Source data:
════════════════════

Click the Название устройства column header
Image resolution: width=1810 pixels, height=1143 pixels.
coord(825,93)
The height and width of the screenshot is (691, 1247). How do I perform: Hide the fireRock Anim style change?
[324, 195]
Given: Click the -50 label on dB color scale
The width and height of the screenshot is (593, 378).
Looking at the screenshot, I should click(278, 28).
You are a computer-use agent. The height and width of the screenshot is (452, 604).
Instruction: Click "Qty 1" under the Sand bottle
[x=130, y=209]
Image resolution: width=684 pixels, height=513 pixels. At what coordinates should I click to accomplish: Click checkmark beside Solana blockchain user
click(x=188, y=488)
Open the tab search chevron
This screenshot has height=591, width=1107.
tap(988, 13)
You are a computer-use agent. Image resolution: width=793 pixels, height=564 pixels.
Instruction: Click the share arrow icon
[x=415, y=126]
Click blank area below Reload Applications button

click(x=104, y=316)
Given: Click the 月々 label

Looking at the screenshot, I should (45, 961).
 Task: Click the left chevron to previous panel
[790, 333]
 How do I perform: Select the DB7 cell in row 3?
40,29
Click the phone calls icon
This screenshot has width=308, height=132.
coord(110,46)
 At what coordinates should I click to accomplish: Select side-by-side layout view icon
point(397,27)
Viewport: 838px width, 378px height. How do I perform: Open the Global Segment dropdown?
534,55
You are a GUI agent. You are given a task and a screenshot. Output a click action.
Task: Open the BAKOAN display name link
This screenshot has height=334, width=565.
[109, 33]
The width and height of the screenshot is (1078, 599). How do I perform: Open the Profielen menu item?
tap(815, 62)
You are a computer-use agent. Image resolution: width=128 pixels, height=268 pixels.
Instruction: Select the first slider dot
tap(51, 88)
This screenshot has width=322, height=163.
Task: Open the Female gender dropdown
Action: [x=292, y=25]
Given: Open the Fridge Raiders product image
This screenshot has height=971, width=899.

════════════════════

**Exercise aim:** Please retype every entry above exactly as it stands.

**Your solution:**
Click the Название устройства column header
Image resolution: width=1810 pixels, height=1143 pixels.
coord(825,93)
The height and width of the screenshot is (691, 1247). How do I perform: Hide the fireRock Anim style change?
[324, 195]
Given: Click the -50 label on dB color scale
The width and height of the screenshot is (593, 378).
Looking at the screenshot, I should click(278, 28).
You are a computer-use agent. The height and width of the screenshot is (452, 604).
Instruction: Click "Qty 1" under the Sand bottle
[x=130, y=209]
Image resolution: width=684 pixels, height=513 pixels. At what coordinates should I click to accomplish: Click checkmark beside Solana blockchain user
click(x=188, y=488)
Open the tab search chevron
This screenshot has height=591, width=1107.
tap(988, 13)
You are a computer-use agent. Image resolution: width=793 pixels, height=564 pixels.
Instruction: Click the share arrow icon
[x=415, y=126]
Click blank area below Reload Applications button

click(x=104, y=316)
Given: Click the 月々 label

Looking at the screenshot, I should (45, 961).
 Task: Click the left chevron to previous panel
[790, 333]
 How do I perform: Select the DB7 cell in row 3?
40,29
Click the phone calls icon
This screenshot has width=308, height=132.
coord(110,46)
 At what coordinates should I click to accomplish: Select side-by-side layout view icon
point(397,27)
Viewport: 838px width, 378px height. How do I perform: Open the Global Segment dropdown?
534,55
You are a GUI agent. You are given a task and a screenshot. Output a click action.
Task: Open the BAKOAN display name link
This screenshot has height=334, width=565.
[109, 33]
The width and height of the screenshot is (1078, 599). How do I perform: Open the Profielen menu item?
tap(815, 62)
You are a computer-use agent. Image resolution: width=128 pixels, height=268 pixels.
Instruction: Select the first slider dot
tap(51, 88)
This screenshot has width=322, height=163.
Task: Open the Female gender dropdown
Action: [x=292, y=25]
Given: Open the Fridge Raiders product image
This screenshot has height=971, width=899.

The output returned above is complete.